Algorithmic intuition for logarithmic complexity

https://cs.stackexchange.com/questions/581

16-10-2019
|

Pergunta

I believe I have a reasonable grasp of complexities like $\mathcal{O}(1)$, $\Theta(n)$ and $\Theta(n^2)$.

In terms of a list, $\mathcal{O}(1)$ is a constant lookup, so it's just getting the head of the list. $\Theta(n)$ is where I'd walk the entire list, and $\Theta(n^2)$ is walking the list once for each element in the list.

Is there a similar intuitive way to grasp $\Theta(\log n)$ other than just knowing it lies somewhere between $\mathcal{O}(1)$ and $\Theta(n)$?

Solução

The $\Theta(\log n)$ complexity is usually connected with subdivision. When using lists as an example, imagine a list whose elements are sorted. You can search in this list in $\mathcal{O}(\log n)$ time - you do not actually need to look at each element because of the sorted nature of the list.

If you look at the element in the middle of the list and compare it to the element you search for, you can immediately say whether it lies in the left or right half of the array. Then you can just take this one half and repeat the procedure until you find it or reach a list with 1 item which you trivially compare.

You can see that the list effectively halves each step. That means if you get a list of length $32$, the maximum steps you need to reach one-item list is $5$. If you have a list of $128 = 2^7$ items, you need only $7$ steps, for a list of $1024 = 2^{10}$ you need only $10$ steps etc.

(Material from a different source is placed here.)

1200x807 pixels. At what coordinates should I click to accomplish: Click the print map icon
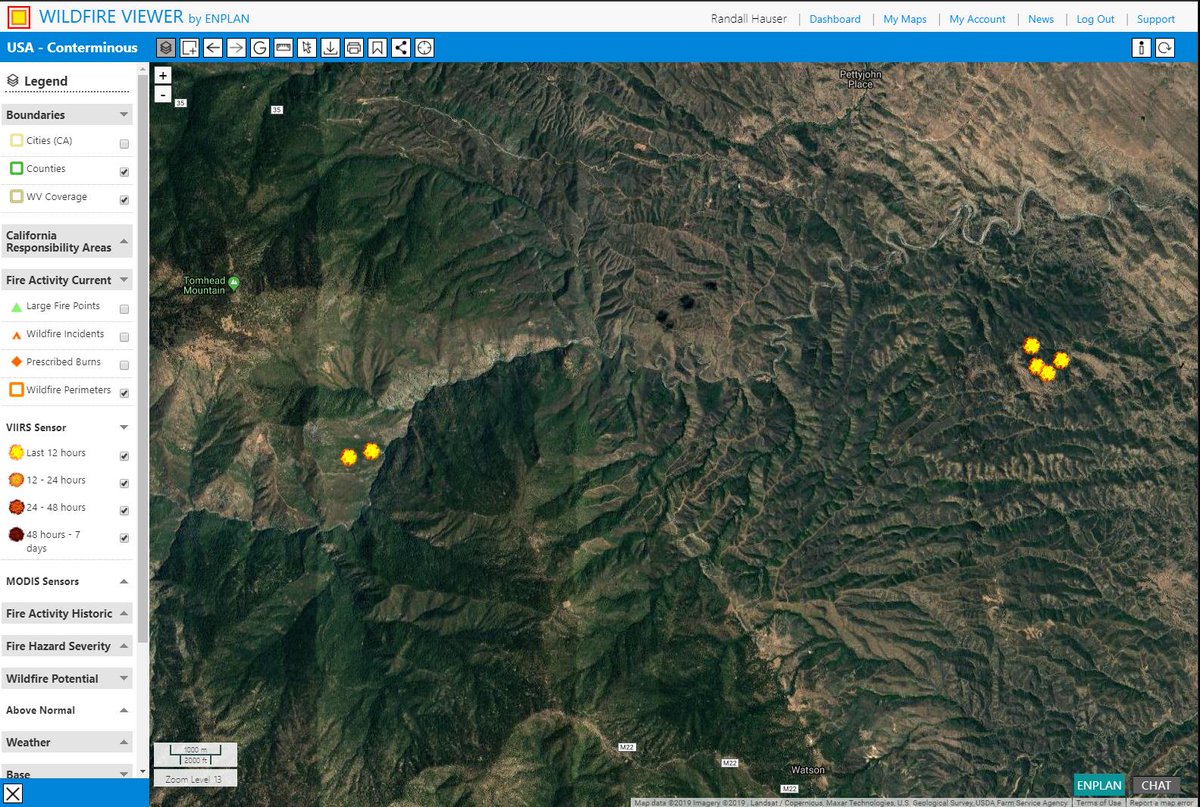(x=354, y=47)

As you can see, the exponent $n$ in $2^n$ always shows the number of steps necessary. Logarithm is used to "extract" exactly this exponent number, for example $\log_2 2^{10} = 10$. It also generalizes to list lengths that are not powers of two long.

Outras dicas

In terms of (balanced) trees (say, binary tree, so all $\log$'s are base 2):

$\Theta(1)$ is getting the root of the tree
$\Theta(\log n)$ is a walk from root to leaf
$\Theta(n)$ is traversing all nodes of the tree
$\Theta(n^2)$ is actions on all the subsets two nodes in the tree, e.g., the number of different paths between any two nodes.
$\Theta(n^k)$ - generalization of the above for any subset of $k$ nodes (for a constant $k$)
$\Theta(2^n)$ is actions on all the possible subsets of nodes (subsets of all the possible sizes, i.e., $k=1,2, \ldots, n$.). For instance, the number of different sub-trees of the tree.

For $O(\log n)$ to be possible, you need to be able to cut down the problem size proportionally by some arbitrary amount with respect to $n$ with a constant time operation.

For example, in the case of binary search, you can cut down the problem size by a half with each comparison operation.

Now, do you have to cut down the problem size by half, actually no. An algorithm is $O(\log n)$ even if it can cut down the problem search space by 0.0001%, as long as the percentage and the operation it uses to cut down the problem size stays constant, it's a $O(\log n)$ algorithm, it won't be a fast algorithm, but it's still $O(\log n)$ with a very large constant. (Assuming we are talking about $\log n$ with a base 2 log)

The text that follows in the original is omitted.